Lottery sales in America are driven by a core group of devotees, with 70 percent of national sales coming from only 20 percent of players.
Who these players are is no mystery: According to Bloomberg News, households making between $30,000 and $40,000 a year spend twice as much on lottery tickets as households making upwards of $100,000, and high-school dropouts spend an average of $50 a month on lottery play, while people with graduate degrees spend $13. A lottery bill of $50 a month represents a real commitment, and in working-class households it undoubtedly pushes up against food expenses, rent, the electricity bill and other basic necessities.
Thus it is a genuine challenge for states to drive lottery expenses among the poor any higher, even with the most well-executed advertising campaigns. In response, the New York state lottery has taken a new approach to advertising in the hopes of broadening its customer base.
A previous New York Lottery campaign, titled “Yeah, That Kind of Rich,” featured lottery winners putting their newfound wealth to all sorts of absurd uses.
But wealth fantasies will only go so far in appealing to potential consumers who are already reasonably confident in their own economic prospects, and these are the people the New York Lottery is trying to attract. So with new demographic groups in mind, the New York Lottery has shifted its $90 million annual advertising budget toward an effort to portray the lottery as a socially conscious civic enterprise. As a lottery executive explained to Marketing Daily, the new campaign, titled “Thank You for Being a Friend,” is pursuing “a demographic of younger adults that make discretionary purchase decisions based on the good-cause purpose of an entity.”
A new commercial, produced by advertising agency DDB New York, depicts a group of lottery players at a Brooklyn bodega who are pleasantly surprised when a group of black and brown elementary school students suddenly begin singing and dancing to Andrew Gold’s “Thank You for Being a Friend,” the theme song from the 1980s sitcom The Golden Girls. “Every time you play a New York Lottery game,” the commercial explains, “a portion of your sale goes to aid New York state schoolchildren.”

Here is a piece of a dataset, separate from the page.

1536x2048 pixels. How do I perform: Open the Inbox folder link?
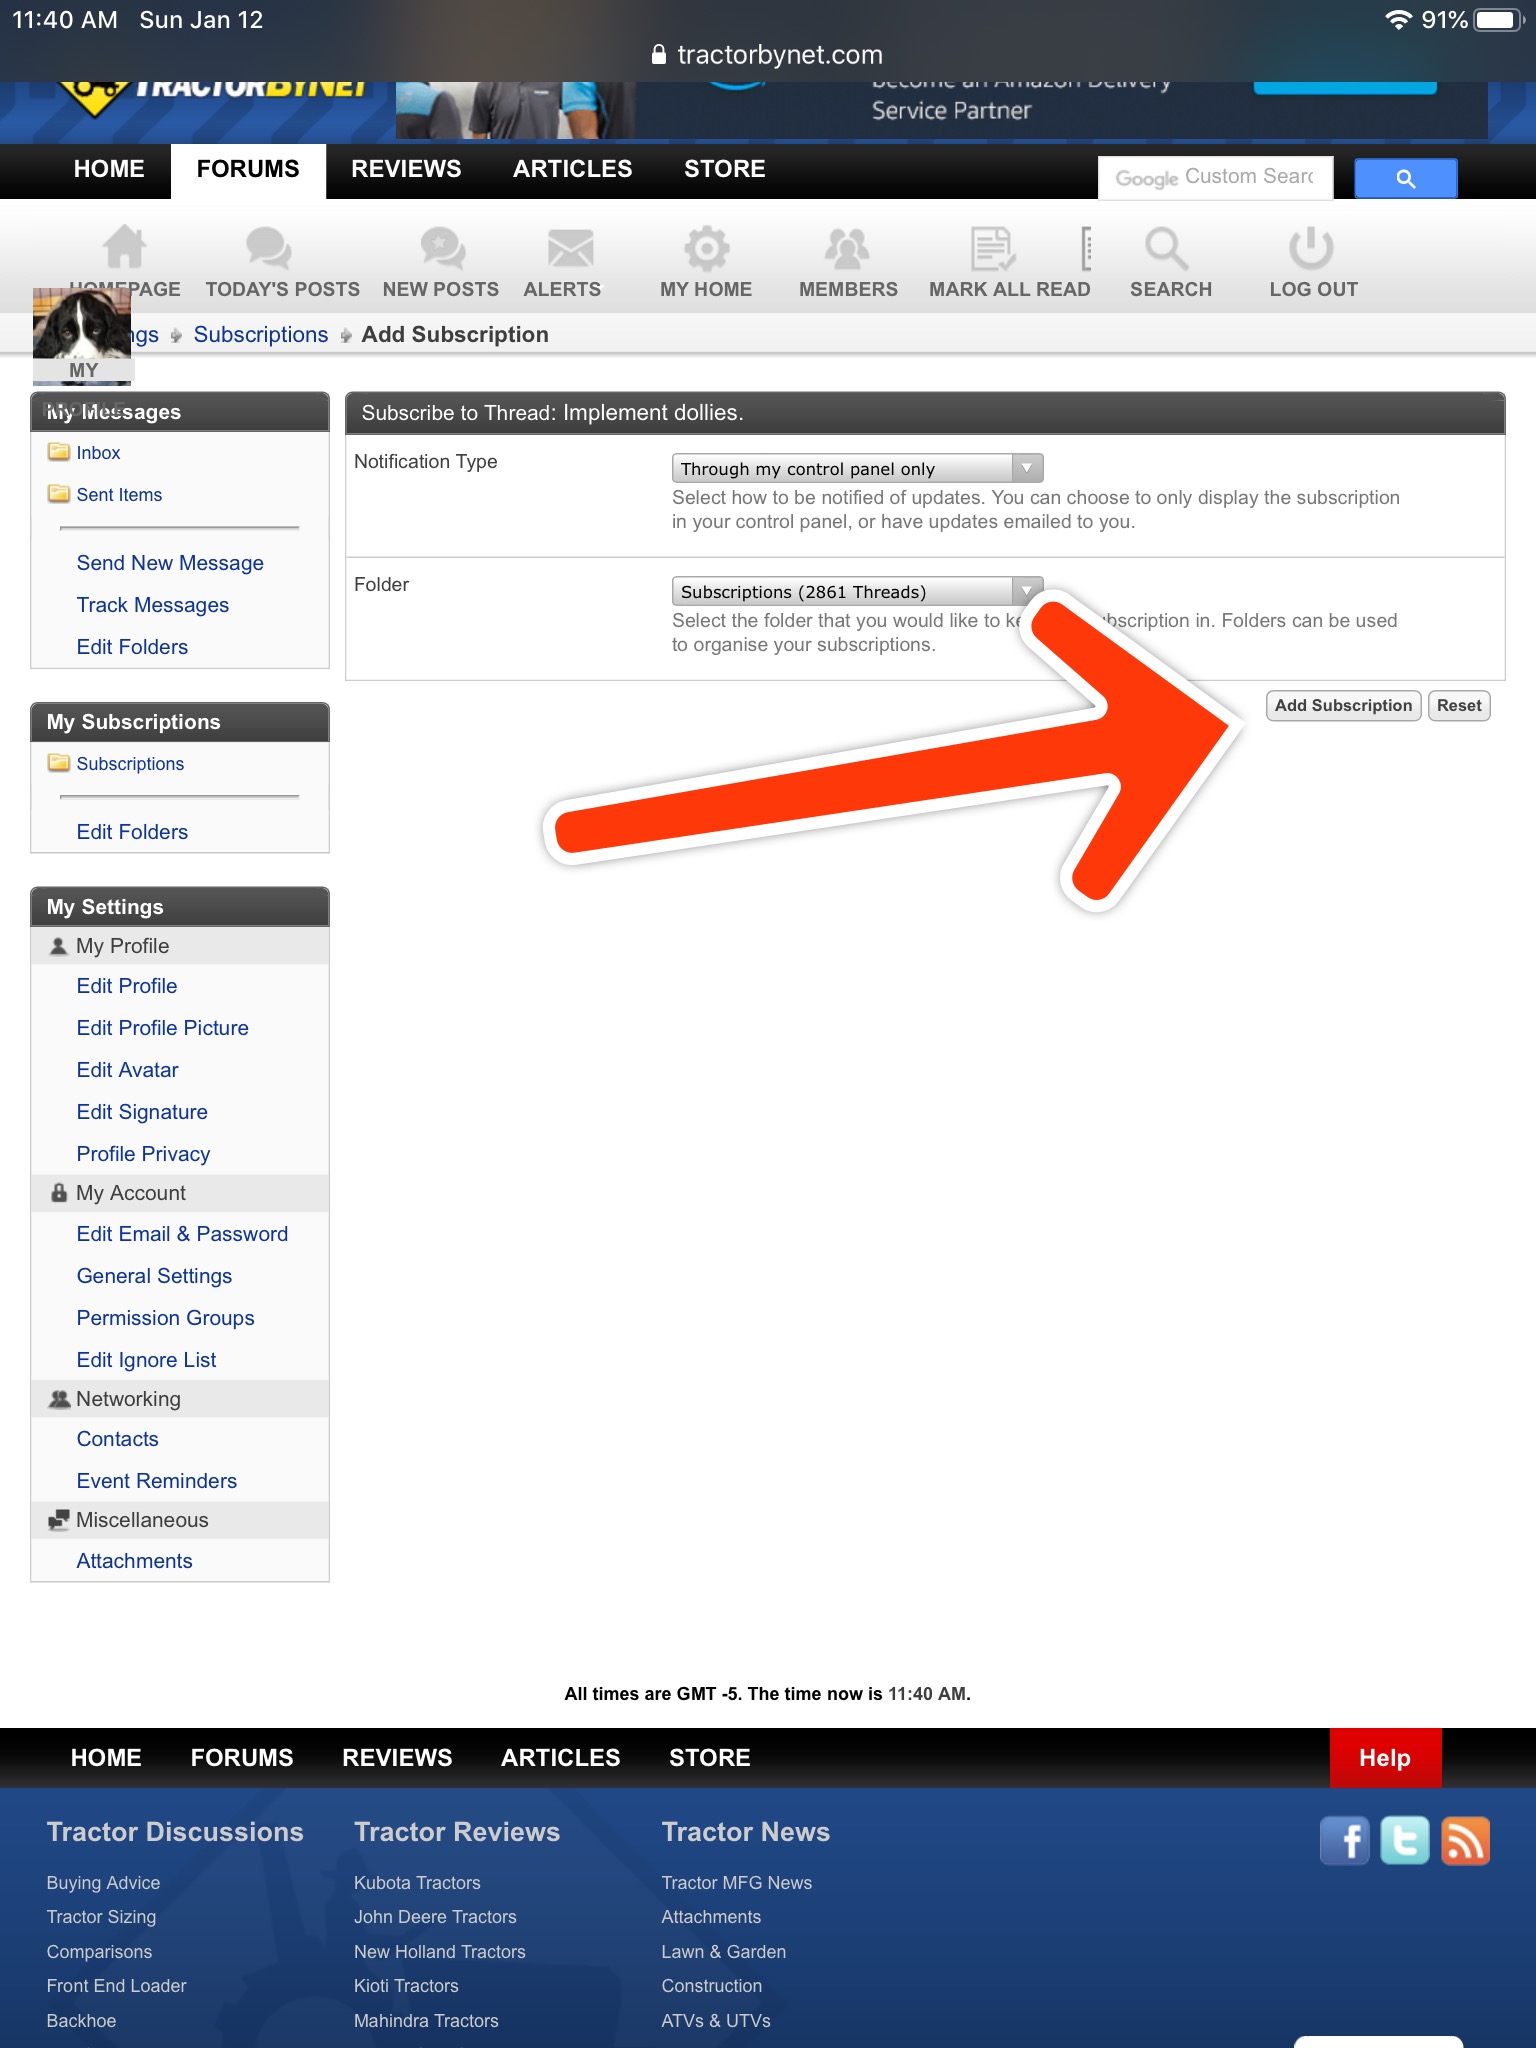[x=98, y=453]
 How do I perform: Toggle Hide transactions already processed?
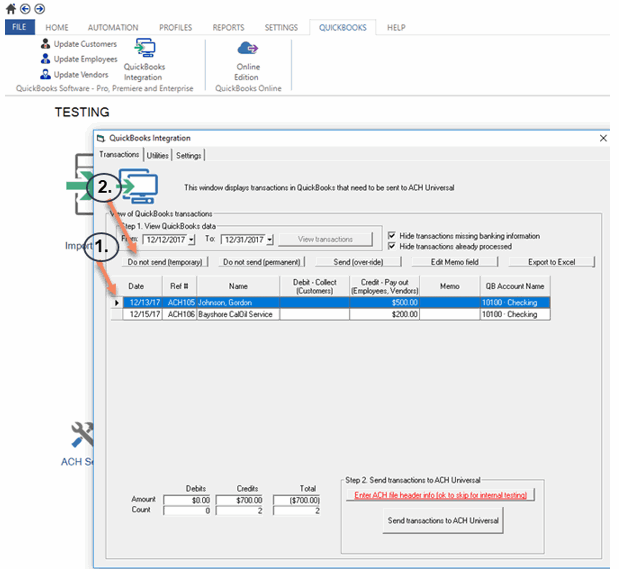pos(392,246)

But New Yorkers who are being enticed to gamble on the basis of their love for dancing children should understand that the notion that the lottery provides additional resources to schools is a “myth,” as the New York State Comptroller wrote in 1998. Indeed, according to a 2013 City Limits investigation, there have been years when New York lottery revenues have gone up while state education spending per pupil has gone down. This is because lottery funds earmarked for education can simply displace other sources of school funding, such as property taxes, which can then be diverted to other uses, such as the maintenance of state prisons or the salary of state legislators who continue to be paid while they are under federal indictment. The “Thank You for Being a Friend” commercial could just as appropriately have featured prison guards and crooked state legislators dancing and singing.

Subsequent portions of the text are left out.